Task objective =>
Rescale the records, starting with the line that contains "This screenshot has" and going on through the end of the records. Rewrite only those lines, requests included, with each answer coordinate multiplied by 2.1 and rounded to the nearest whole number (halves round up), and leave the pictures out.
======== Extracted records ========
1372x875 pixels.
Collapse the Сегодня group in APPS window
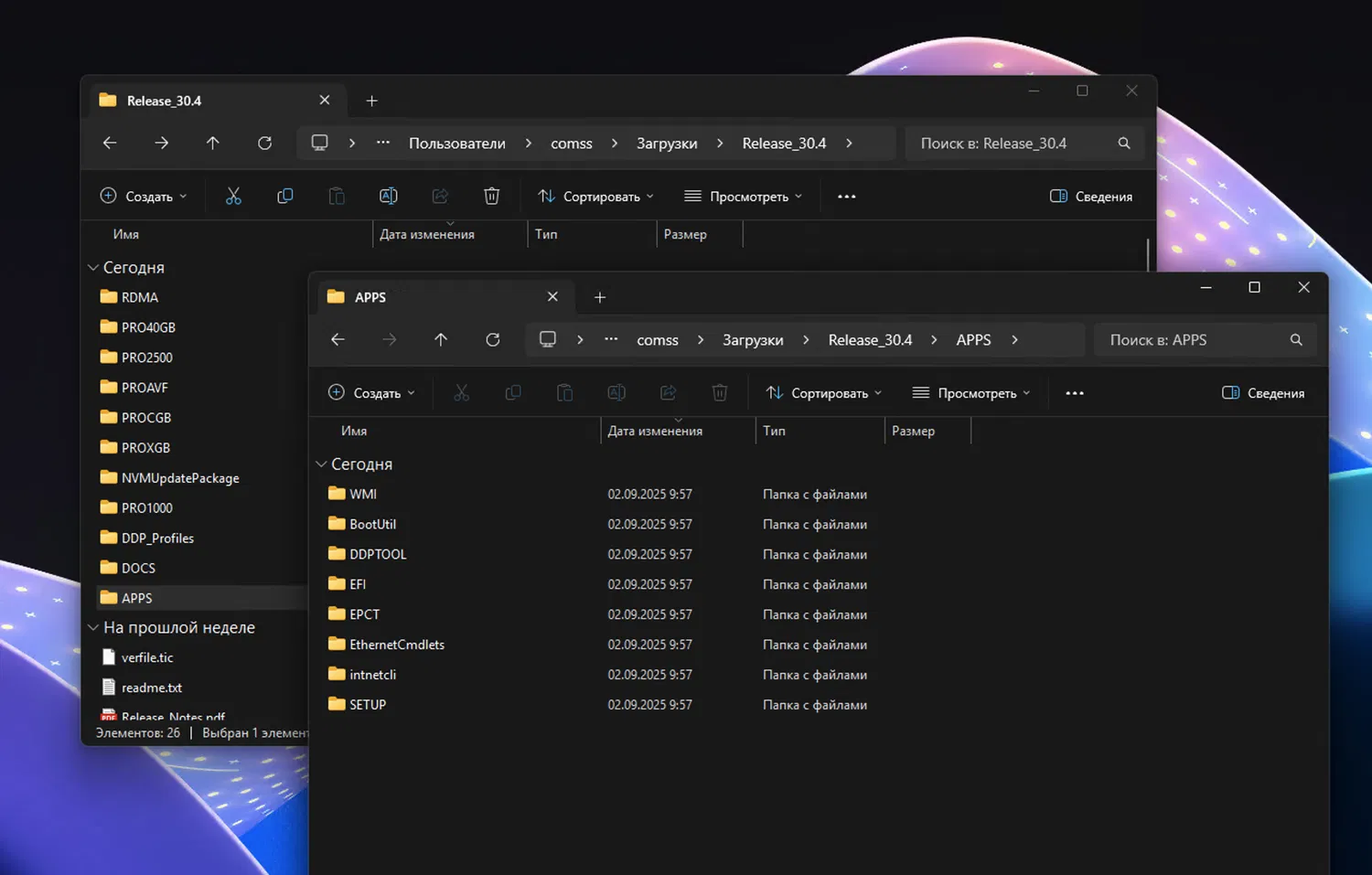(322, 464)

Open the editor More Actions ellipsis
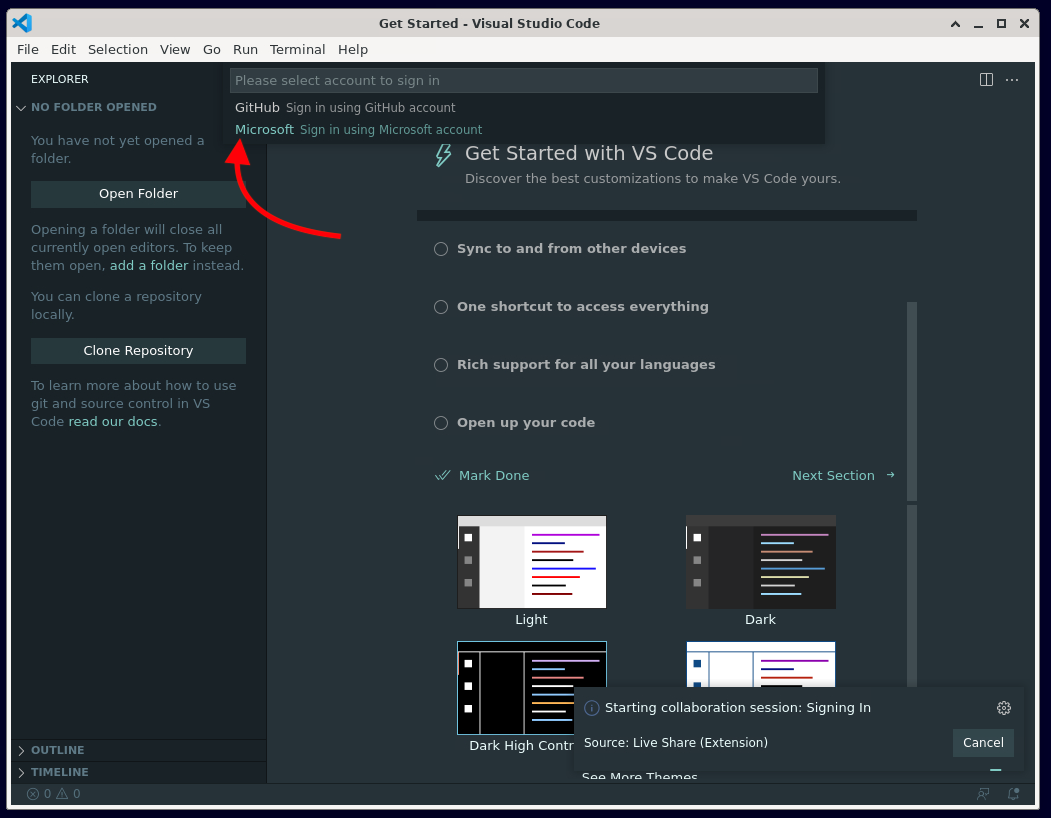point(1012,80)
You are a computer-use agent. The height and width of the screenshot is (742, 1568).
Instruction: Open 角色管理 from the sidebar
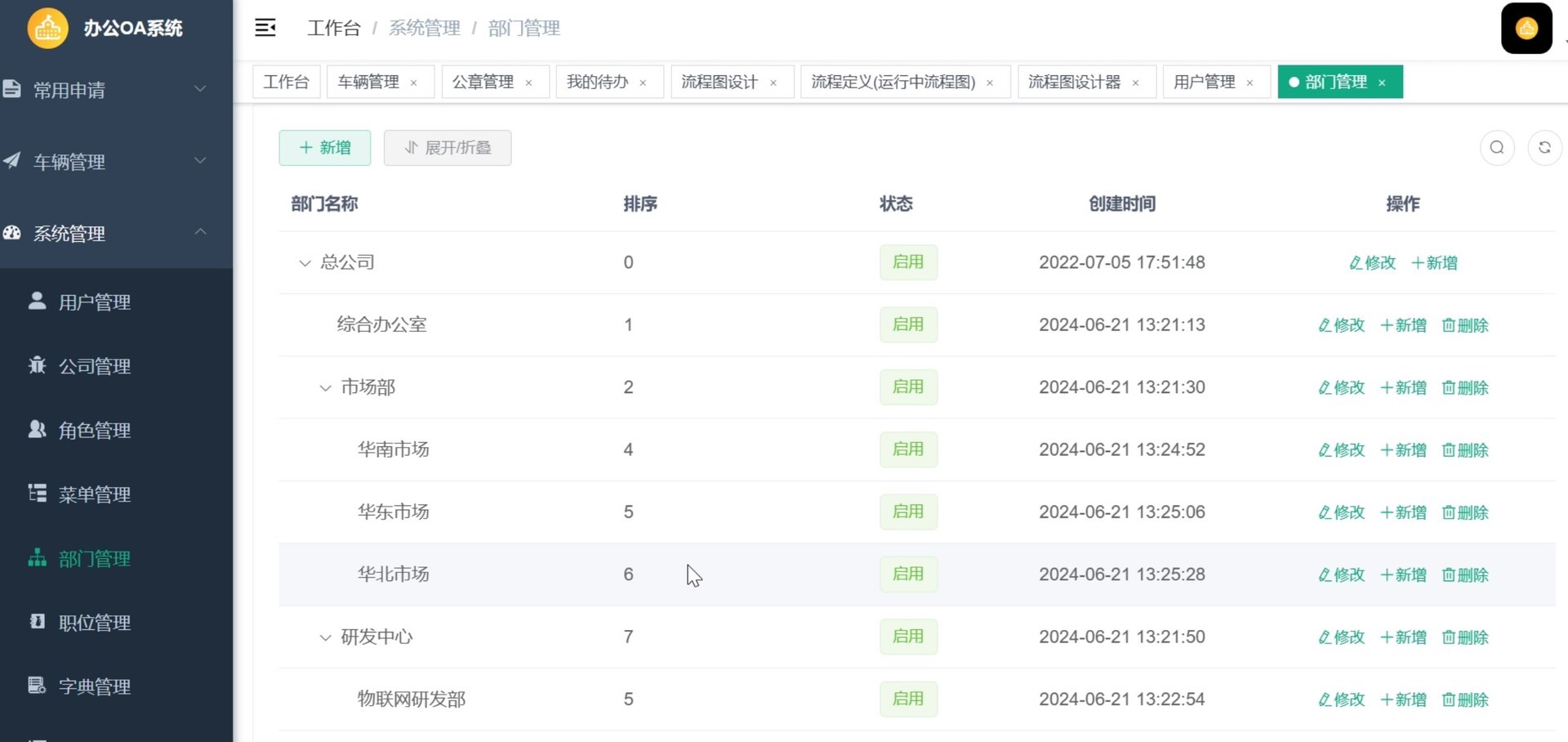pos(94,431)
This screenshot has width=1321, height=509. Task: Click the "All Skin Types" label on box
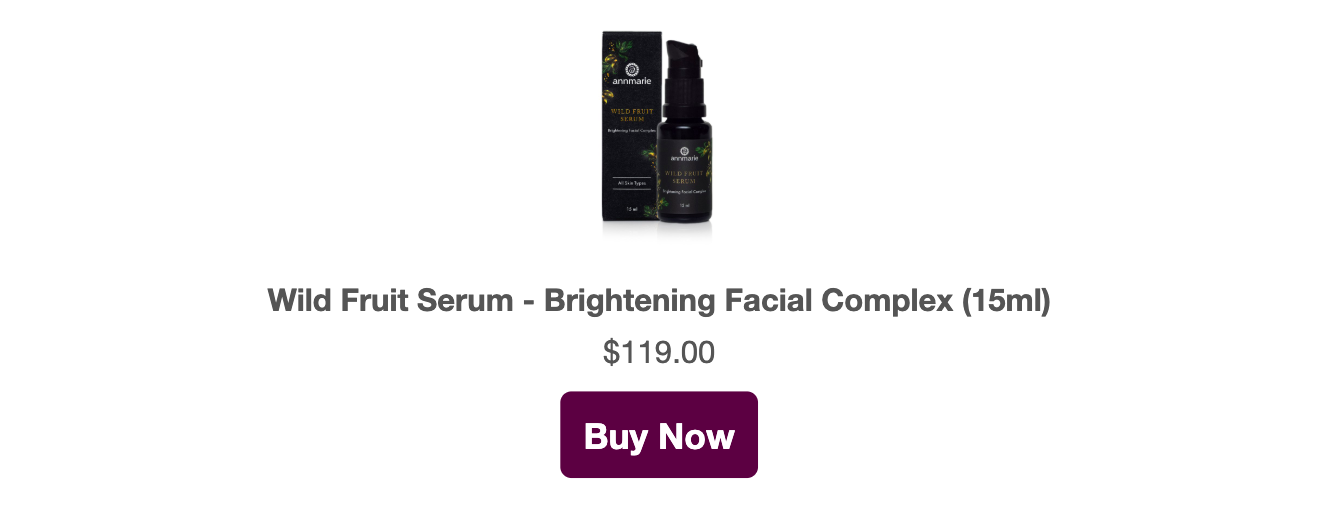[632, 184]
========
Output of the exercise =>
This screenshot has width=1321, height=509. Task: Click the "All Skin Types" label on box
[1327, 386]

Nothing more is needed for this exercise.